In the current software revision, the alarm is fixed to a built-in alarm sound - you were supposed to be able to specify a sound but unfortunately there's a bug that makes that fail.  However, in later versions of the software you'll be able to specify what you want to have happen - music, a Flash movie, or whatever.

Re: Alarms and touch screen

Are the squeeze sensor, touch screen and ambient light sensor, seperate types of events in a flash widget or Linux application?

For example could a flash widget respond to ambient light changes?

Re: Alarms and touch screen

Yes - all of the sensors are accessible from Flash.

In the current software revision, the player has additional ASnative calls, but for production the sensors will be accessible through the FSCommand2 interface as officially preferred for FlashLite

Re: Alarms and touch screen

thanks for answering my questions thus far.

Is there any chance that chumby will have a way to support MIDI files for alarms?

some pros for this approach:
1) midi files are small, so people can have many of them in the 64mb memory
2) The 'device sound" implementation of Flash Lite can inferface with a MIDI synth which could be useful for small file size alert sounds when data arrives through a flash widget.
3) there is a great deal of MIDI based ringtone content already on the market for users to select from.

cons:
1) I guess it is another thing to deal with
2) I am not sure if there are open source MIDI synths for LINUX that are cpu efficient for consumer electronics.
3) some people think MIDI sounds "cheesy" but that really depends upon the production of the MIDI file and the host synthesizer sound bank.

Re: Alarms and touch screen

Just having a deja vu moment...would I have had a MIDI based music program with piano overlay for my Commodore 64 keyboard??? Whatever it was, it provided hours of fun...happy memories!

Re: Alarms and touch screen

Well, it does look like you've listed exactly the same list of pros and cons I would.

I'll look into it.  There are some Open MIDI players for Linux - the biggest con issue you didn't list would be the size of reasonable quality sound samples for the synthesizer to use to create the audio.

8 (edited by hp3 2006-10-29 06:26:35)

Re: Alarms and touch screen

that can depend upon the type of synthesis.

FM synthesis does not require large sound banks like wave table.  I am not sure to what extent you would fine open source FM synthesizers.

Here is a list of audio engines optimized for mobile devices.  I do not recall if any of these are linux specific and most are license rather than open.

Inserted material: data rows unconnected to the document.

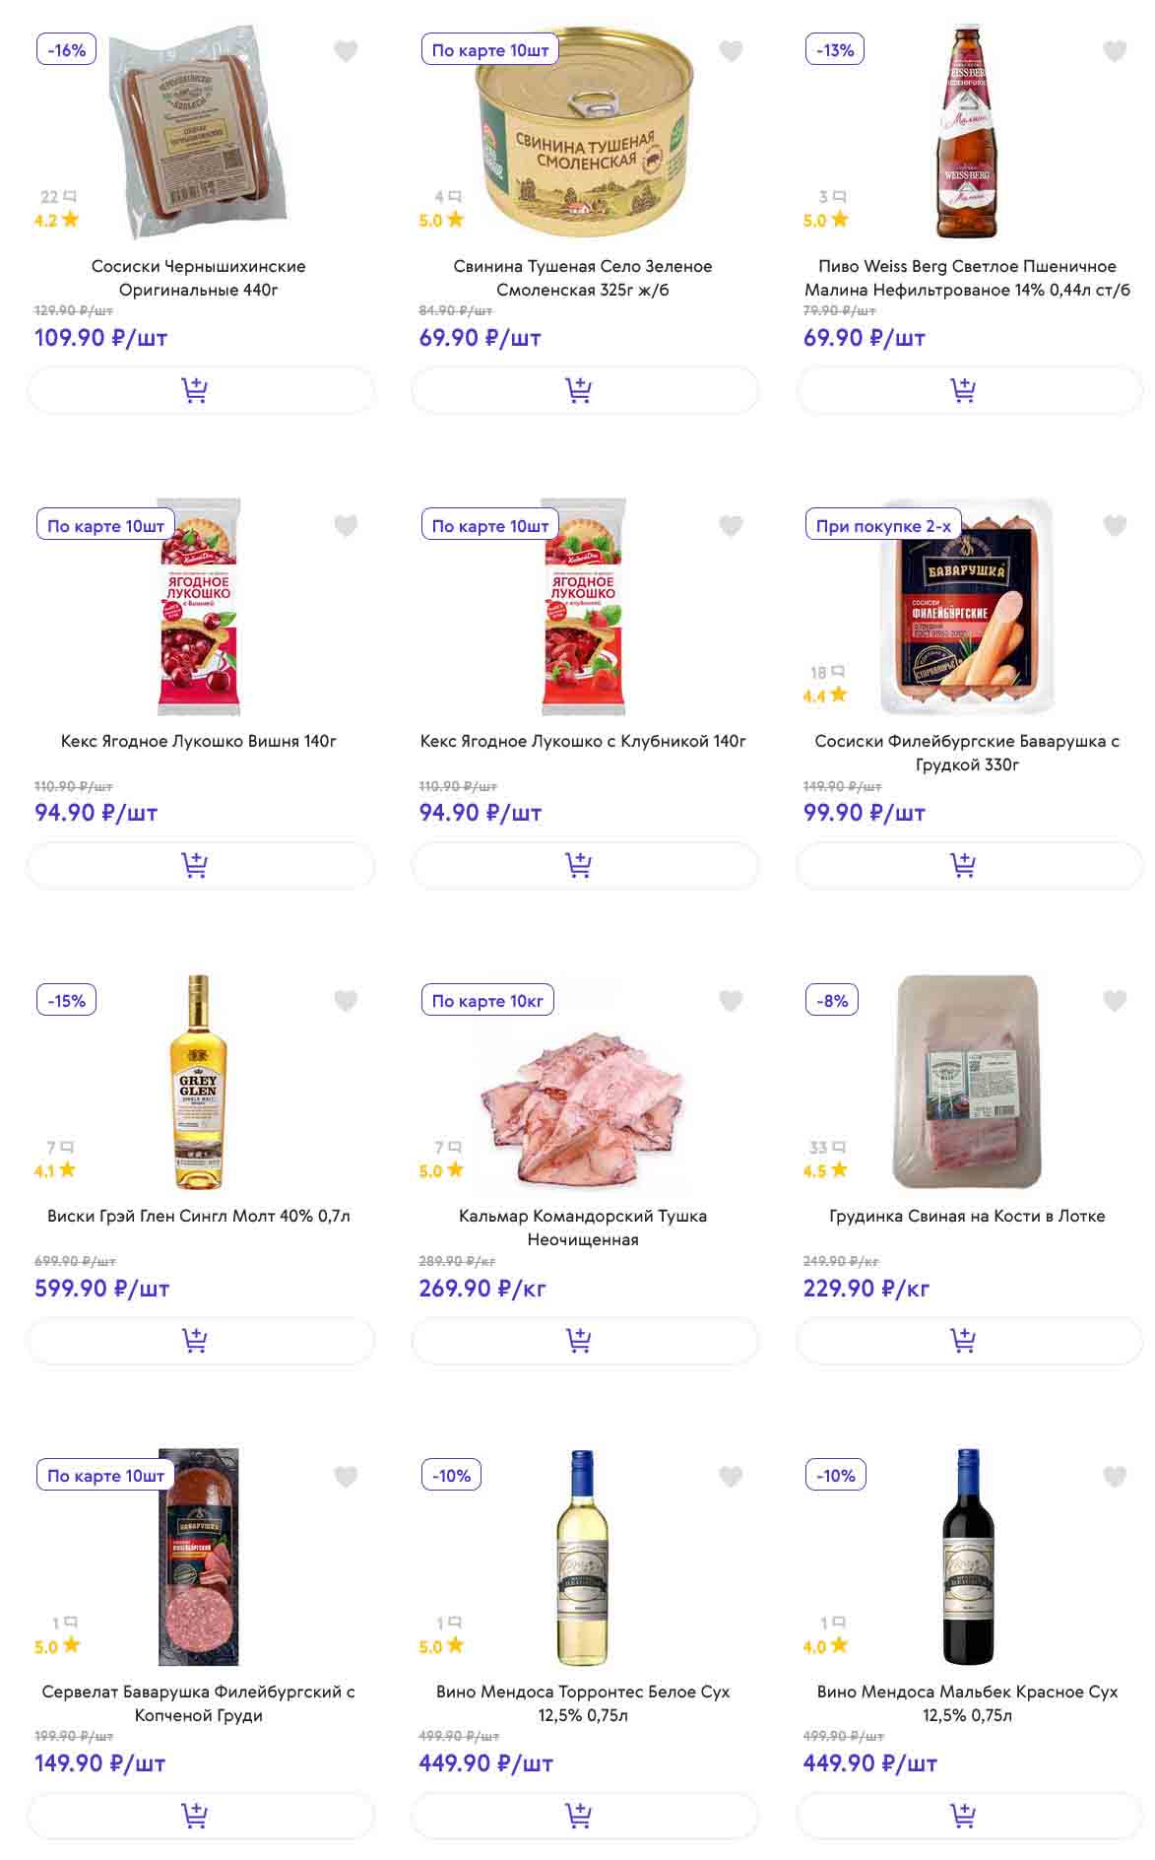Click the Свинина Тушеная can image
The height and width of the screenshot is (1860, 1155).
[584, 133]
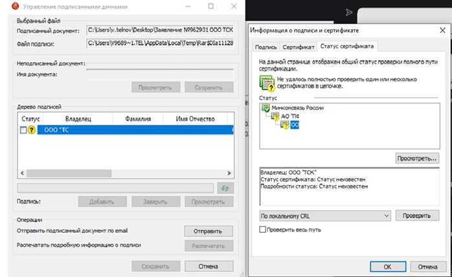Switch to the Сертификат tab
This screenshot has width=452, height=277.
299,47
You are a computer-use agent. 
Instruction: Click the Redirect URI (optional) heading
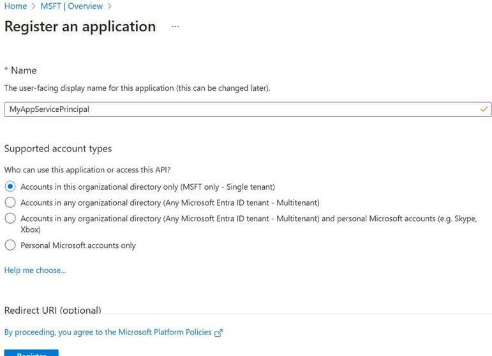[52, 310]
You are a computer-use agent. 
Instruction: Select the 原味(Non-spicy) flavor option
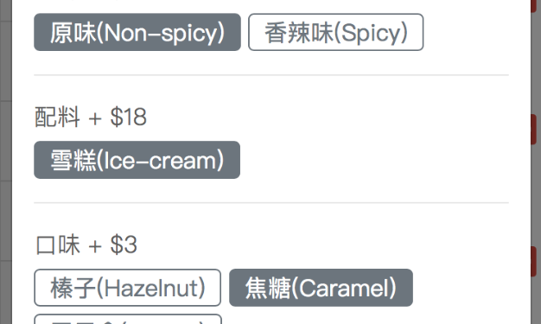(137, 32)
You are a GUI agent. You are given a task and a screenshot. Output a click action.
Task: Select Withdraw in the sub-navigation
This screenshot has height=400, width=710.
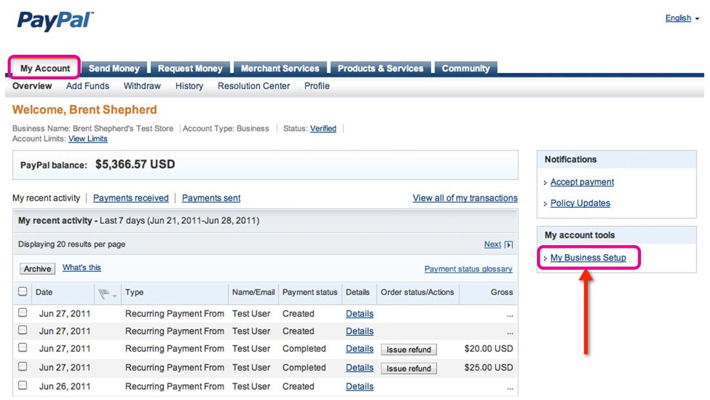pos(142,86)
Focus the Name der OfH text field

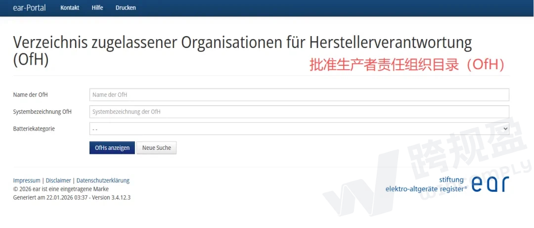(299, 95)
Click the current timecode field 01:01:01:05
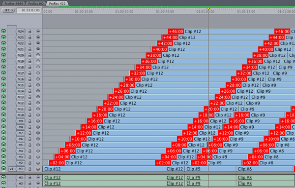The height and width of the screenshot is (188, 295). 29,10
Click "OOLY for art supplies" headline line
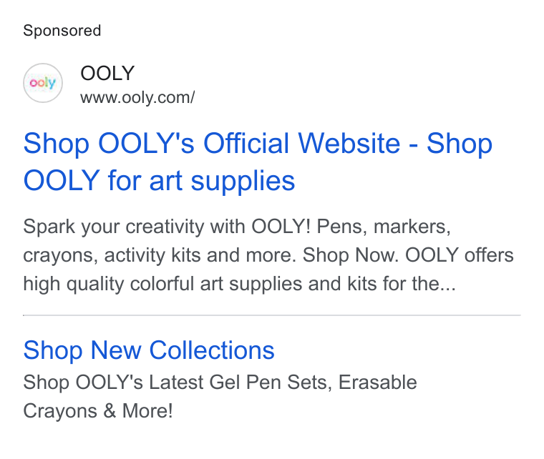 click(x=159, y=180)
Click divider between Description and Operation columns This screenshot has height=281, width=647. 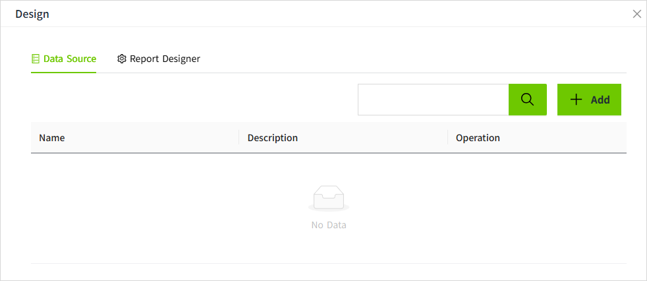coord(447,138)
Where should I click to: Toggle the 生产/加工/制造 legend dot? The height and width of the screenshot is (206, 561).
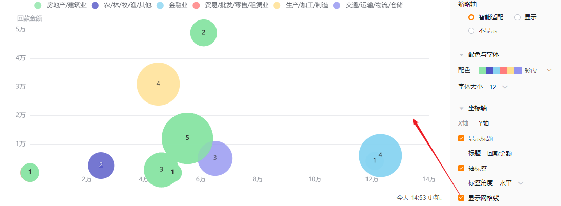coord(277,6)
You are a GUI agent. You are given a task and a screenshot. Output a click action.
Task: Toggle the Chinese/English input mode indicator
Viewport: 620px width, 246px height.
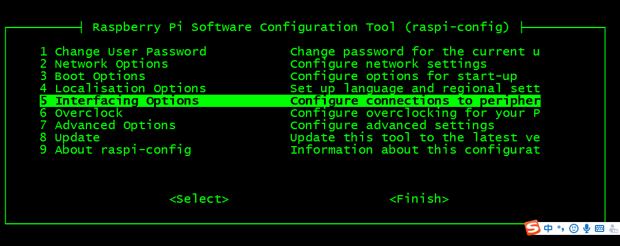click(548, 228)
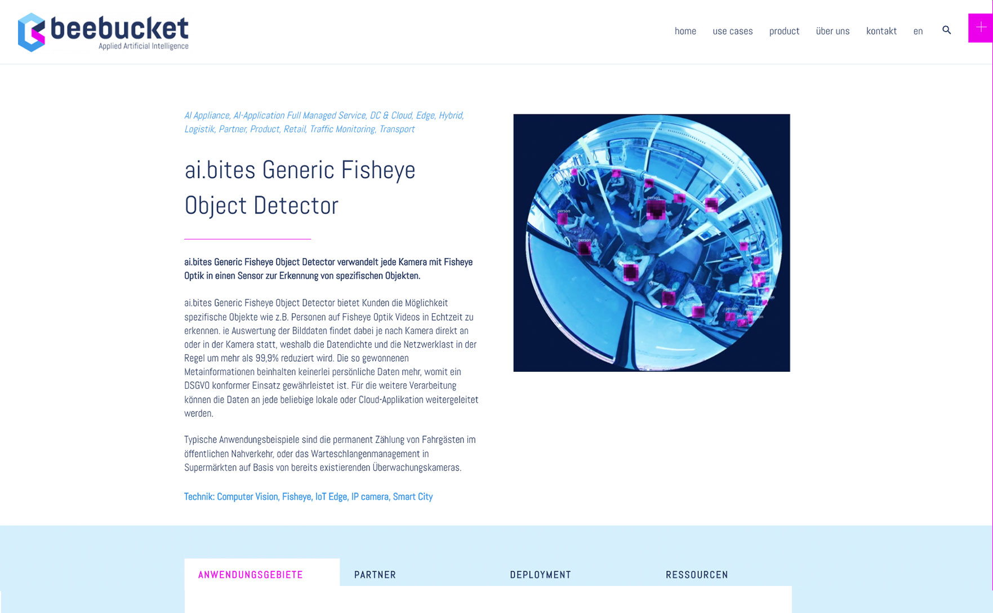The height and width of the screenshot is (613, 993).
Task: Click the Retail category link
Action: (x=294, y=129)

http://sonify.org/tutorials/mobile_audio/engines/

Re: Alarms and touch screen

Mp3 seems like a much better option. Or an online streaming solution. Codecs are freely available.

need upload space for the forums or a chumby blog? right here then
http://www.nophus.com/useru
username is chumby
password is chumby

10

Re: Alarms and touch screen

mp3 decoders should not be free, they should be licensed from Thompson Multimedia.  There may be free decoders out there but usually consumer electronics manufacturers have to license mp3 decoders. 

Flash has a built-in decoder, but Flash does not support packet streamed mp3, only progressive load.

Another option would be the OGG Vorbis decoder which, I believe, is a free decoder, www.xiph.org.  It also has a reputation for providing better audio quality at lower bitrates than mp3 and is supported by icecast streaming audio server (another xiph project).